Salted Chocolate Rye Cookie: Our Holiday Cookie Kick-Off

It’s cookie time. Well, it’s always cookie time. But, come on, it’s mid-December which is essentially the cookie-lympics of cookiedom! Or something like that.

chocolateryecookie

If you live in or near Brooklyn, we invite you to partake in Baked’s Twelve Days of Cookies! Each and every day, the Baked kitchen staff will be making a favorite cookie available for sale in our Red Hook store. Yup, that’s one new cookie per day for the next 12 days!!! If you don’t live in Brooklyn, you should move here or visit more often or ask us to come visit you.
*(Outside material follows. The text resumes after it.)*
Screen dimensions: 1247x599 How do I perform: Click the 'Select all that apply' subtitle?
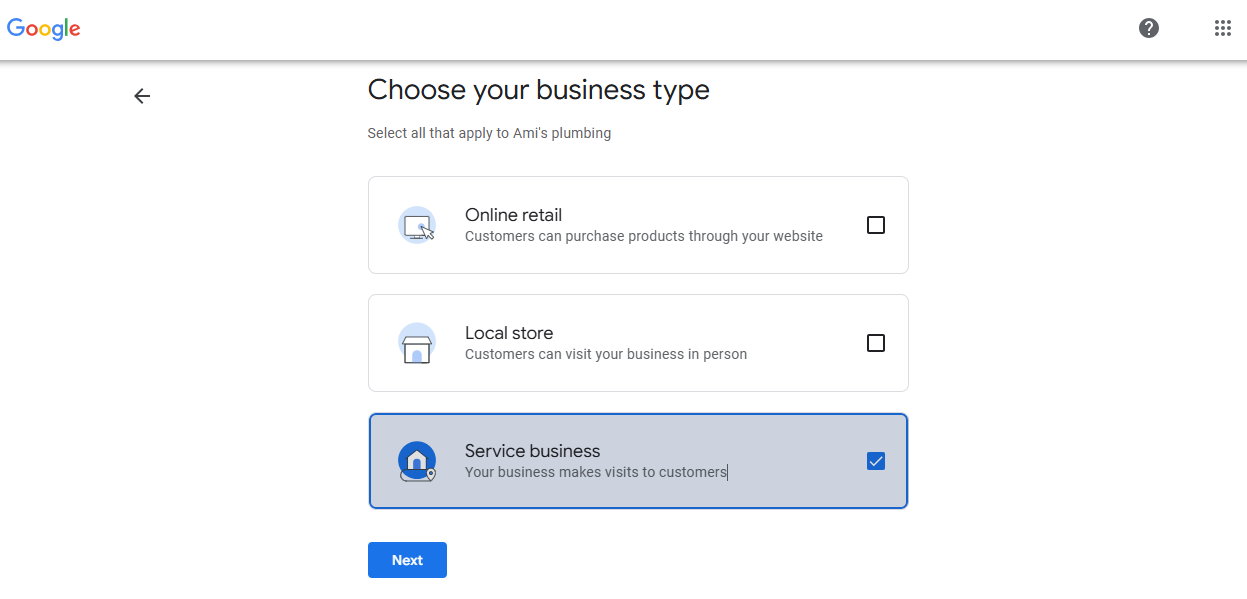click(x=489, y=132)
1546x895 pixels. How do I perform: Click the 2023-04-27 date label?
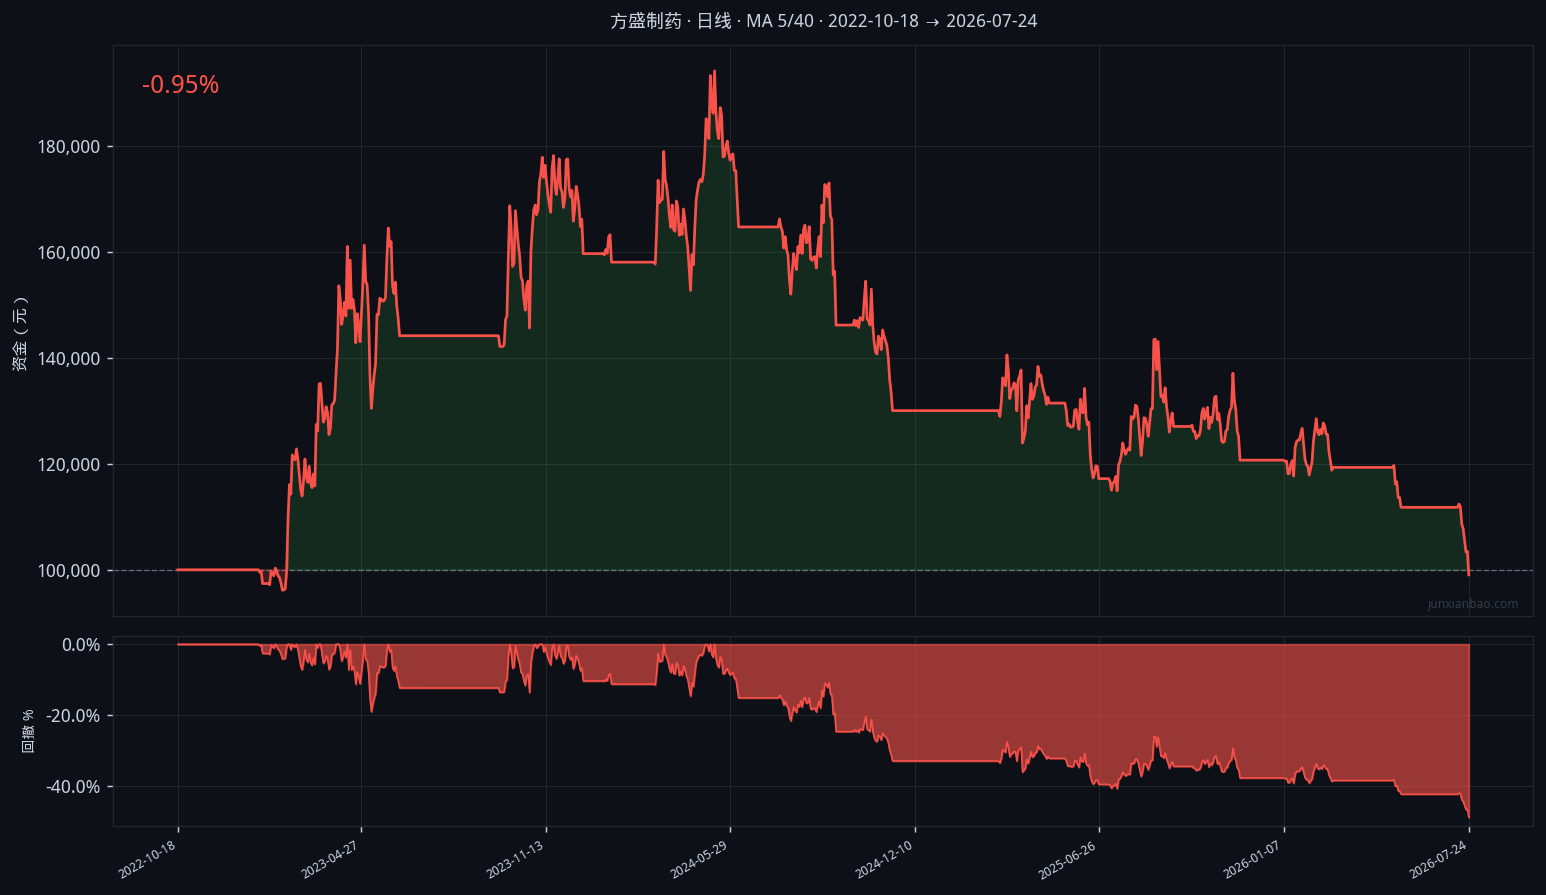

Regardless, our bakers will be sharing (via the blog) a favorite kitchen tool or book that every baker must have (er…”that every Santa should buy for the baker in their life”).

And to start things off (a day early, thank you very much), I would like to share this incredible chocolate rye cookie with you. The recipe is adapted from Saveur.com which adapted the original recipe from Tartine Book no. 3 (p.s. buy this book…it is on our Cookbooks You Need For Fall list).

All you need to know about this cookie is that the recipe calls for about 16 ounces of chocolate for 24 cookies. Sold.

Notes:

The recipe on Saveur says to use 2 ⅔ cups of chocolate, which I usually (roughly) interpret as 6 ounces/cup.

The rye flour is absolutely necessary from a taste perspective – it is delectable and nutty and delicious. I can’t imagine getting the same taste profile out of regular flour (though, yes, I am fairly sure they will bake just fine with regular flour…).

The salt sprinkle was kind of a divisive attribute. I loved it, but a few pals brushed it off as “unnecessary”.

I chilled my dough overnight – it gets really hard – but after sitting at room temperature for 30 minutes, it was easy to work with and made a delicious firm outside/gooey inside cookie. See for yourself below:

closeup_bite out of rye chocolate

SALTED CHOCOLATE RYE COOKIES adapted from Tartine Book no. 3

¾ cup whole-grain dark rye flour
1 teaspoon baking powder
½ teaspoon kosher salt
14 ounces dark chocolate (I used 72%), finely chopped
4 tablespoons. unsalted butter, cut into pieces
4 large eggs, at room temperature
1½ cups light brown sugar
1 tablespoon vanilla extract
Maldon salt or fleur de sel, for sprinkling

In a small bowl, whisk the flour, baking powder and salt.

Place chocolate and butter in a heatproof bowl set over a saucepan of simmering water – keep , stirring until just melted and combined. Remove bowl from pan; set aside.

In the bowl of a stand mixer fitted with whisk attachment, whip eggs on medium speed until fluffy. Keep the mixer on low and slowly add sugar. Once all the sugar is added, increase speed to medium-high and keep beating until eggs have nearly tripled in volume, about 6 minutes. Add reserved chocolate mixture and the vanilla; mix until combined. Again, with mixer on low, slowly add dry ingredients until a soft, loose dough forms. Cover dough with plastic wrap; chill 30 minutes.

Heat oven to 350°. Using 2 tablespoons for each, drop cookies onto parchment paper-lined baking sheets, spaced about 2” apart. Sprinkle cookies with Maldon salt or fleur de sel; bake until cookies are puffed, 8-10 minutes (rotate pans halfway through the baking time).